Likewise according to the MENA survey, pregnancy and early marriage are the main factors which cause girls to drop out of school. Burkina Faso is among the 10 African countries most affected by child marriage. The law allows a girl to marry at 17, whereas the minimum legal age for men is 20. 10% of women marry before the age of 15 and 52% before age 18.

Studies show that this practice is not declining. Its persistence seems to be linked to strong social acceptance: 44% of the population think it acceptable for a girl to marry before age 18. The national strategy for the prevention and elimination of child marriage (2016-2025) will provide a real opportunity to reduce the extent of the phenomenon if the measures are applied.

In the case of girls with disabilities, according to DPOs:

The problem is not early marriage but rather late marriage, because they have to be found a husband, and that is more difficult for women with disabilities than for men with disabilities. Except in Kaya, where blind men cannot marry. It is enough for a man with disabilities to have the financial capacities to meet his family’s needs: in that case he will stand a chance of finding a wife. By contrast, women with disabilities are shunned by men, simply because they do not think that such women can make good wives.

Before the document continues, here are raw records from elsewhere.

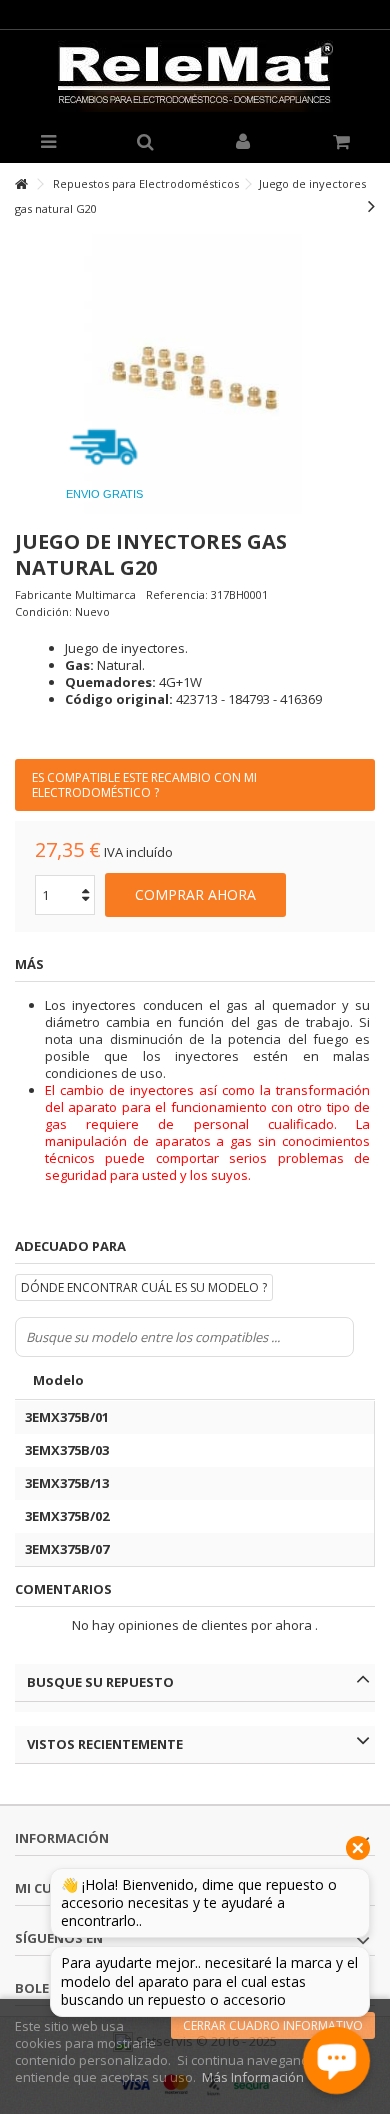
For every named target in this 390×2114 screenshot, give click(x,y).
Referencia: (177, 594)
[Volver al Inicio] (21, 184)
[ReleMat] (195, 76)
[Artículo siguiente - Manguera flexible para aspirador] (371, 206)
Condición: (43, 611)
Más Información (253, 2077)
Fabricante (43, 594)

As a rule, girls with disabilities are married to men with the same type of disability, but it is not easy to find one. If it proves impossible, such girls are condemned to stay with their parents and be a burden to them. They are more likely to be withdrawn from school to help at home, because their families do not believe in their capabilities. That is why it is important for them to continue their studies, because then if they do not find husbands, at least they will be able to become independent by working.

Early marriage of girls with disabilities occurs mainly among the Peuls and in certain regions such as Sahel and Est. In Bogo, they are given in marriage without a dowry.

FGD with DPOs, Ouagadougou

Many poor families try to marry off their daughters with disabilities as soon as possible in order to shift the burden of caring for them. Some parents are willing to give their daughters with disabilities in marriage “for free”, i.e. without asking for a bride price.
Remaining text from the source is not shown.